Giles Jackson injured

Giles Jackson, a thirty-three-year-old man, was struck on the leg by “falling glass” around 3:00 AM. An unnamed physician from nearby Beth Israel Hospital attended Jackson at West 116th Street and 7th Avenue, but the hospital record identified the injury as having occurred “in some unknown place.” That place was likely nearby as businesses at the intersection and in the commercial district on West 116th Street between 7th and Lenox Avenues had windows broken and merchandise taken beginning around 1:00 AM. Police arrested Robert Tanner for allegedly reaching through the broken window of Jack Garmise's cigar store on the southwest corner of the intersection to take a pipe around the time Jackson was injured. Injuries from flying glass make up 25% of the injuries not related to assaults that appeared in hospital records and lists of the injured published in the press, the largest group after head injuries.

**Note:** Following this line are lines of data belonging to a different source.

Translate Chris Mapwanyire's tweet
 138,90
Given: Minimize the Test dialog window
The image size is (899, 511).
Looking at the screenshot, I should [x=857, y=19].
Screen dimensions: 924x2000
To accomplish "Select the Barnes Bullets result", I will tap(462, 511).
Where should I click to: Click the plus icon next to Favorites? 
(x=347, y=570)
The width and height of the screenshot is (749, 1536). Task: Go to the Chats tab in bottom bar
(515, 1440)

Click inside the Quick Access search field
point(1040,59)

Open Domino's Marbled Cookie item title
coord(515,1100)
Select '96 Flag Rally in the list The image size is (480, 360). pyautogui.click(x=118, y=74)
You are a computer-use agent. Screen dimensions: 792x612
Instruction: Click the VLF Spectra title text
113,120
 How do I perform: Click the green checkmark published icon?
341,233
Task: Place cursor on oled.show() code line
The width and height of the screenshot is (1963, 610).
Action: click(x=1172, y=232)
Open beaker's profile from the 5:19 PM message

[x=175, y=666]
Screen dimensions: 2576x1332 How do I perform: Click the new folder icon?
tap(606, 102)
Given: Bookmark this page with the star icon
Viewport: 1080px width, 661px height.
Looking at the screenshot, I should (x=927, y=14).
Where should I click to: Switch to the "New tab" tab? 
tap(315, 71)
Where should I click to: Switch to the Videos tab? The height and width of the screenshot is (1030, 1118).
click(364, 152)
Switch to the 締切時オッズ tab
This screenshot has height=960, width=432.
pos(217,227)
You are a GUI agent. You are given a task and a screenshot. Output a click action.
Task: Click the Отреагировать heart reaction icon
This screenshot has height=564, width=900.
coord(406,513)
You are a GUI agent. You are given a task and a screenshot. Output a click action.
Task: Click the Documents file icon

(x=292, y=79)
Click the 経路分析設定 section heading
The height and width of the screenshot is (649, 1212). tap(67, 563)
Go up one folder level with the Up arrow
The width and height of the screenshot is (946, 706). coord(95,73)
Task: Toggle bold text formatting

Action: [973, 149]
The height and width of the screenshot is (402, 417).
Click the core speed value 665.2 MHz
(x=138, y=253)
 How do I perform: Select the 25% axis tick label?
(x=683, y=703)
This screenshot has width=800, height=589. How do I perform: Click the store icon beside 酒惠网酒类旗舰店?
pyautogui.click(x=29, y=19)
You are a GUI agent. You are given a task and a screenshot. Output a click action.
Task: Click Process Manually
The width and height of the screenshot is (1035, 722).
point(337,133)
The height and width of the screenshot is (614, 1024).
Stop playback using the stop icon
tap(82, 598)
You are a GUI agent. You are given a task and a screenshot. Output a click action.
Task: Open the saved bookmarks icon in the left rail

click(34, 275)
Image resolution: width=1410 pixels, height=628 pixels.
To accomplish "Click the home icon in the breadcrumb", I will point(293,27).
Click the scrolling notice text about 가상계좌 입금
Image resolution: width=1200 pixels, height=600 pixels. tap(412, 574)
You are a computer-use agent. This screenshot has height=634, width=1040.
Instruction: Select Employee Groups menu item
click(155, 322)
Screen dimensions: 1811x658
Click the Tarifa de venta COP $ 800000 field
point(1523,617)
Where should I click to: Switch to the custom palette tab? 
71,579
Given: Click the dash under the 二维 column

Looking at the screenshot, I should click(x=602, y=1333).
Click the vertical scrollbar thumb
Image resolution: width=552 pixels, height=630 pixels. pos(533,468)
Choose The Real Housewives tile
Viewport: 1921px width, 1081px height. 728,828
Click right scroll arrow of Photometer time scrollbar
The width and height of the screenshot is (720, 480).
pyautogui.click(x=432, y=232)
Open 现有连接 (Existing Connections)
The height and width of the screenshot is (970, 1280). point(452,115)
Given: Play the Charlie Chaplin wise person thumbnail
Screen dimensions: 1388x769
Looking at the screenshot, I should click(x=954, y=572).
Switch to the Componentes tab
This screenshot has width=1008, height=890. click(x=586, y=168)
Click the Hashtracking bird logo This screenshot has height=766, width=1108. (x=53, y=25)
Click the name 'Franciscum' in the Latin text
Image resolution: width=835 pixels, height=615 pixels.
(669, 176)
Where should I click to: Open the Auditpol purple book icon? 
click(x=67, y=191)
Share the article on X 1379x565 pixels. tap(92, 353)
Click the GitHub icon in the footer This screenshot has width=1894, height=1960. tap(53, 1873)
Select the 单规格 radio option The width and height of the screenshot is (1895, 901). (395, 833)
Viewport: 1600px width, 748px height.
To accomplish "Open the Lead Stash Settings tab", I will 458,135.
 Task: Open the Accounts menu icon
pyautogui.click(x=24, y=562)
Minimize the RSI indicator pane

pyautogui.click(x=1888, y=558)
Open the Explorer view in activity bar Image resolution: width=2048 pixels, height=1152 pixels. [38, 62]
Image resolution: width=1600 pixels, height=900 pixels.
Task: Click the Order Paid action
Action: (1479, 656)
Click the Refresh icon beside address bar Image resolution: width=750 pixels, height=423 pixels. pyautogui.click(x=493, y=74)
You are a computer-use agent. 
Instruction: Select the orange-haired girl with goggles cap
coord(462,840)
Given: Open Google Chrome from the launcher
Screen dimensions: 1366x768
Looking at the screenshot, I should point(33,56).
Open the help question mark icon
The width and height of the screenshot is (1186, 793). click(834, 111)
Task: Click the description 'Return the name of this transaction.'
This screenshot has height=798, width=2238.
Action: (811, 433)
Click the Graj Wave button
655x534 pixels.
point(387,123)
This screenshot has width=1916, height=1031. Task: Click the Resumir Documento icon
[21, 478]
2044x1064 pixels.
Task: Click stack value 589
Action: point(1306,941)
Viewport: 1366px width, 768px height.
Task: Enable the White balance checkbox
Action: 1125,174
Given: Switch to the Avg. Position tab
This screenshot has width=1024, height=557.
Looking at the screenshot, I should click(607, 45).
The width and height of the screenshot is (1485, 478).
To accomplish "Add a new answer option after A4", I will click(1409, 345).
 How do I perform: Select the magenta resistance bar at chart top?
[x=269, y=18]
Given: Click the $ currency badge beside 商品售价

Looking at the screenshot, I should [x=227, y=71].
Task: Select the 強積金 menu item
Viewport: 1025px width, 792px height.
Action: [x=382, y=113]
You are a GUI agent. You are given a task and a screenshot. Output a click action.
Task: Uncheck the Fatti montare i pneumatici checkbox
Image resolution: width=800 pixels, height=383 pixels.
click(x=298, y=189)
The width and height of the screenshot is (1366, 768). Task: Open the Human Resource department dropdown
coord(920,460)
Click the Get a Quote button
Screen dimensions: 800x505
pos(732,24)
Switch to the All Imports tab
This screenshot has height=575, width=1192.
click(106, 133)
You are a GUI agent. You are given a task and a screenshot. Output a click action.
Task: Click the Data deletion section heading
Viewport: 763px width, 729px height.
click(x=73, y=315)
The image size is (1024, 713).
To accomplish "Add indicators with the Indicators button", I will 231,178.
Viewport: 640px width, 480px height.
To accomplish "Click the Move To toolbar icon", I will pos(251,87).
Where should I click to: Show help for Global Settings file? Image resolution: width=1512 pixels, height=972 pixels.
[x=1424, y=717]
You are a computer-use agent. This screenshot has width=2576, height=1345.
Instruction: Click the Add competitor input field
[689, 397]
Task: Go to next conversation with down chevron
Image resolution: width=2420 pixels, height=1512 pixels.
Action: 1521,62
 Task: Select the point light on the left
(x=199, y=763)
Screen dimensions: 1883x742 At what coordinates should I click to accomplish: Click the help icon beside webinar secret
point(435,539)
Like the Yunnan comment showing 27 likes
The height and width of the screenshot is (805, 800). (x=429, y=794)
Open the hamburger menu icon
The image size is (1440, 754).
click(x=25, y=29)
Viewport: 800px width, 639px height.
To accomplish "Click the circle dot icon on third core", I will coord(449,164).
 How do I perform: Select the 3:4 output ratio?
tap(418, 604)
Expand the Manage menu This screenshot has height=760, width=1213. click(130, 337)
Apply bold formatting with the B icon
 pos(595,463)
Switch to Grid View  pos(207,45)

Jackson’s injury did not require he be taken to the hospital; after the physician attended him, he “left for home.” He gave a home address four blocks south of where the ambulance treated him, at 33 West 112th Street, an area of Puerto Rican residents. The hospital record, the only source in which Jackson appeared, did not identify his race. Census and draft records did identify a Black man born in Virginia named Giles Jackson of the correct age living in Harlem at this time, but he was a roomer who moved frequently so cannot be placed at that address in 1935.